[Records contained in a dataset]
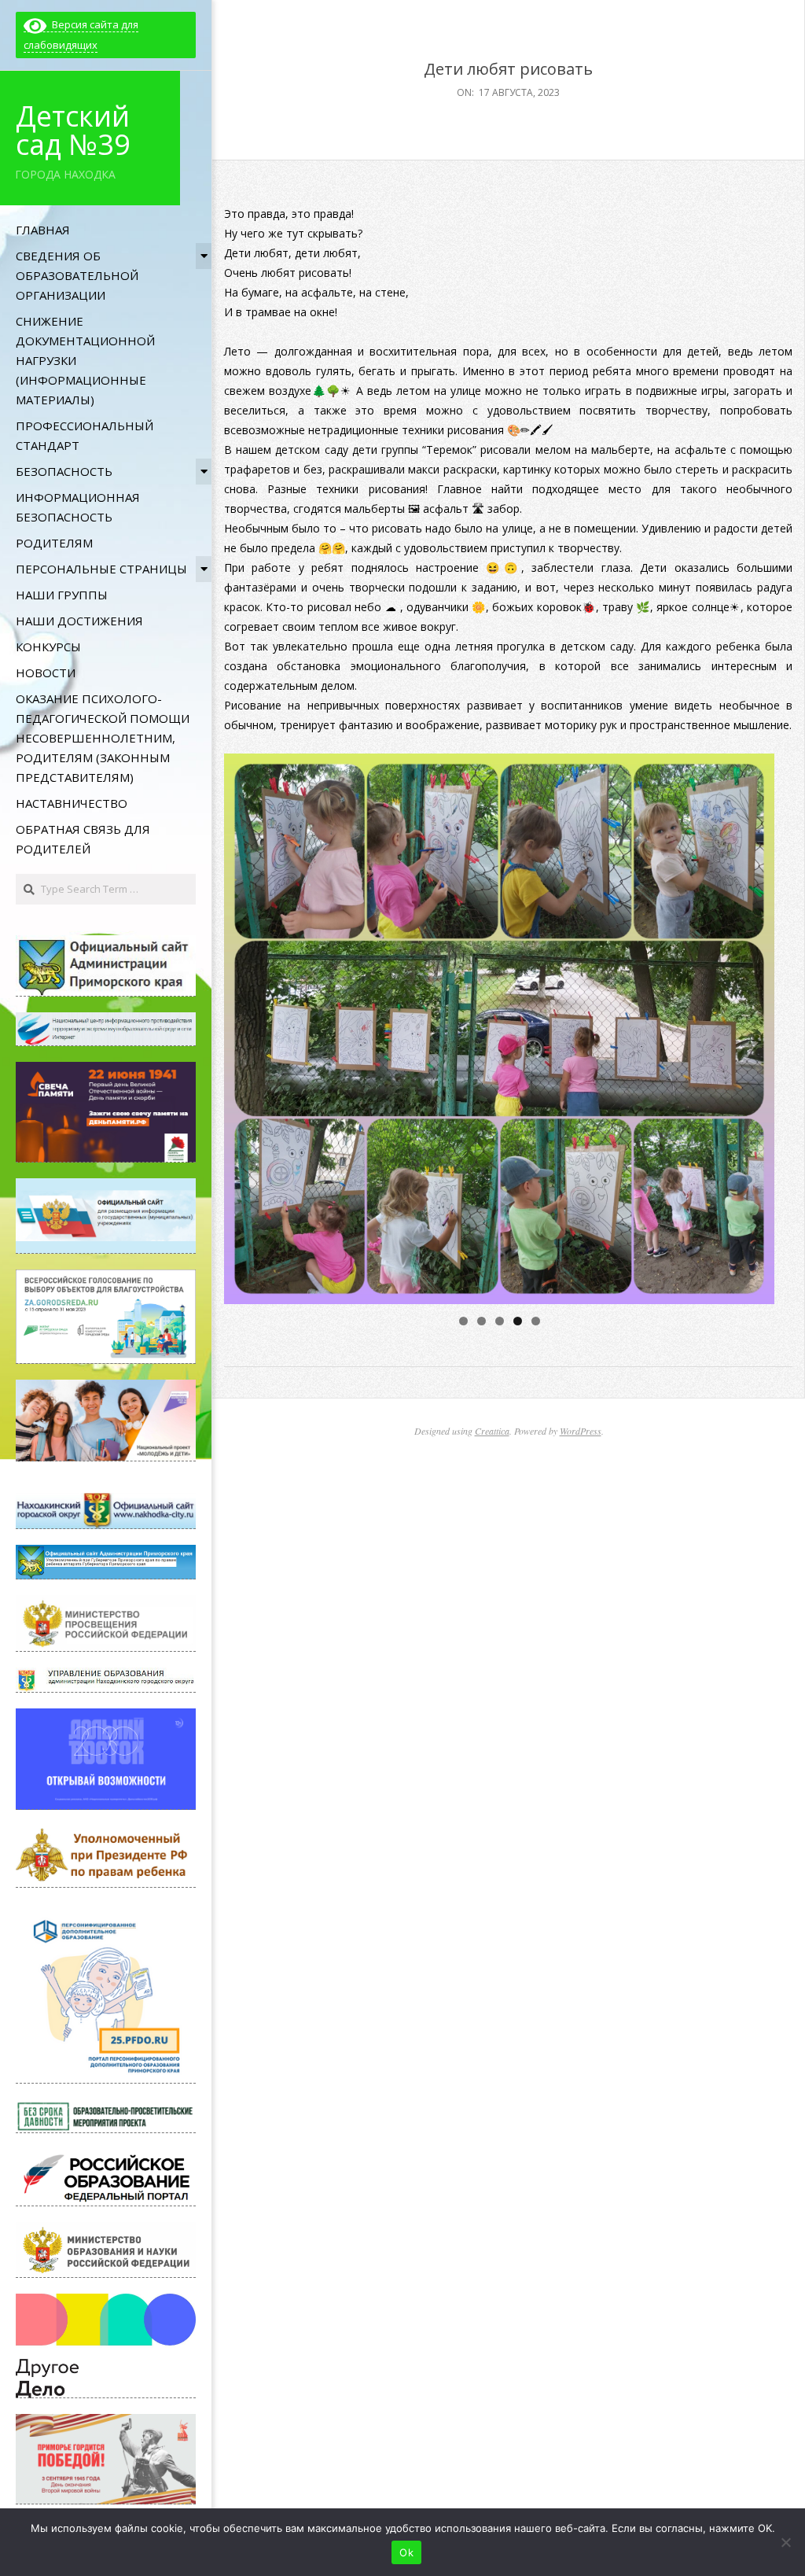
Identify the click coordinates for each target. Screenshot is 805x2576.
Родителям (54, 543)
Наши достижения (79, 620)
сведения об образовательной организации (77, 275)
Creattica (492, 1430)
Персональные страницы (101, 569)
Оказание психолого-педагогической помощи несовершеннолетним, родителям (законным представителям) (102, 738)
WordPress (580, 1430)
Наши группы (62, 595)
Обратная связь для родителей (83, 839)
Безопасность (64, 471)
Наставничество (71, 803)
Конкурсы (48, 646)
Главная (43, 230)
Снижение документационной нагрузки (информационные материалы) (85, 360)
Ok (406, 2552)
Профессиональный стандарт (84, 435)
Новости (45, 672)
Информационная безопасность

> Exercise directions
Please write out exactly the line containing "сведения об образовательной" and every line after it through the end of the records, nothing more.

> Answer to this exercise
сведения об образовательной организации (77, 275)
Creattica (492, 1430)
Персональные страницы (101, 569)
Оказание психолого-педагогической помощи несовершеннолетним, родителям (законным представителям) (102, 738)
WordPress (580, 1430)
Наши группы (62, 595)
Обратная связь для родителей (83, 839)
Безопасность (64, 471)
Наставничество (71, 803)
Конкурсы (48, 646)
Главная (43, 230)
Снижение документационной нагрузки (информационные материалы) (85, 360)
Ok (406, 2552)
Профессиональный стандарт (84, 435)
Новости (45, 672)
Информационная безопасность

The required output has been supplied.